こちらの記事は【初心者優先枠】corp-engr 情シスSlack(コーポレートエンジニア x 情シス)#2 Advent Calendar 2023のアドベンドカレンダー22日目の記事です!

事業会社で情報システム部に所属し、情報セキュリティ担当として業務をする中で、個人情報に関わる機会が多くあり、私自身体系的な知識がなかったため、インプットをする目的で「個人情報保護士」を今年の6月に取得しました。
「個人情報保護士」を無事取得しましたが、監査視点での個人情報保護マネジメントシステムのインプットが足りないと感じたため、足りない部分を補う目的で「個人情報保護監査人」を目指しました。その過程を記したいと思います。


1. 個人情報保護監査人とは?

全日本情報学習振興協会主催で、JISQ15001をベースとした個人情報保護マネジメントシステムのガイドラインを、専門家が解説してくれる講習会です。
以下、全日本情報学習振興協会が示している内容です。

マネジメントシステムが効果的・効率的に機能しているかを評価するツールとして監査があり、監査力をつけることで、個人情報漏洩等の事故を未然に防ぐことが可能となります。それには内部監査のノウハウを充分に習得した人材を育成しなければなりません。この講習会では、監査を初めて実施する組織、監査を始めて間もない組織の方々に、監査をどのような目的で、どのような方法で実施していくかを示します。

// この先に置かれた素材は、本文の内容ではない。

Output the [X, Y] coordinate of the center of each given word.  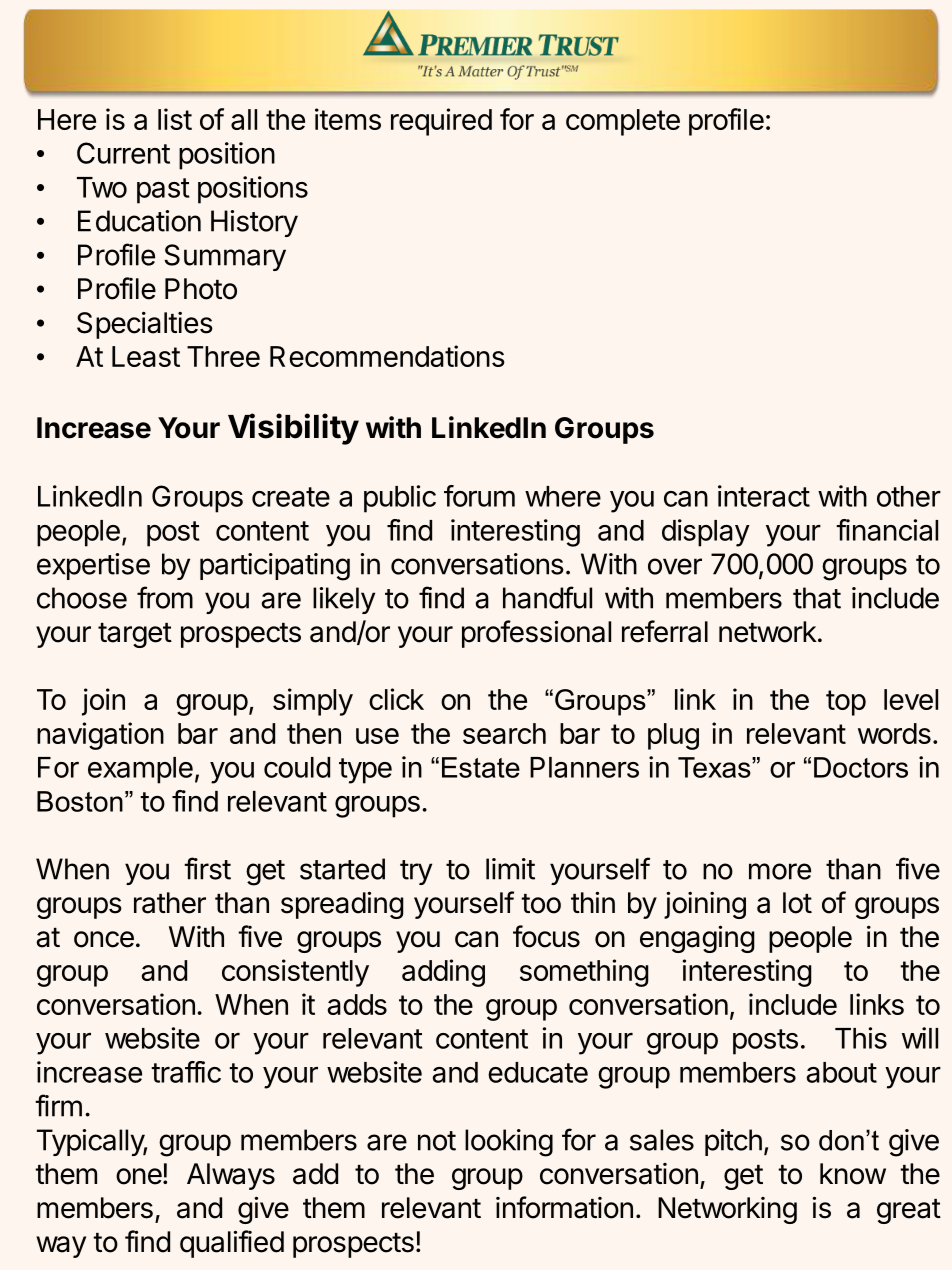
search [504, 733]
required [441, 122]
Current [123, 153]
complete [623, 122]
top [846, 703]
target [135, 635]
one [140, 1176]
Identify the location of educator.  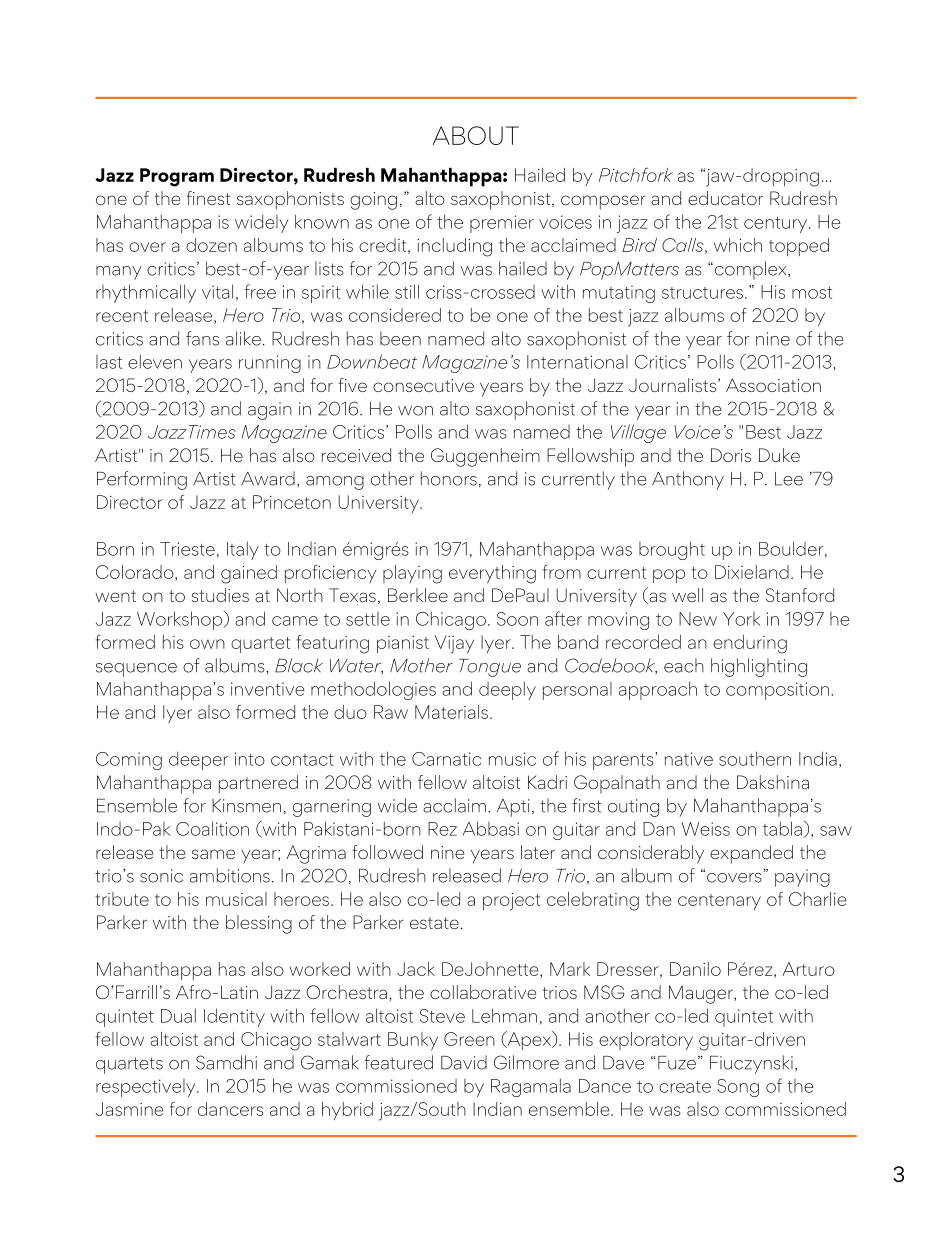
(725, 198).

出典:https://www.joho-gakushu.or.jp/piip/aud.php

監査視点で、個人情報保護マネジメントシステムが機能しているか評価するために、どういった目的や方法で実施すればよいか、体系的に学べそうであることがわかると思います。

2. 個人情報保護監査人認定講習会の概要

具体的な内容は詳細に記載できませんが、当日使用するレジュメと共に以下教材が協会から送られてきます。(後述しますが、教材費は受講料に含まれています。)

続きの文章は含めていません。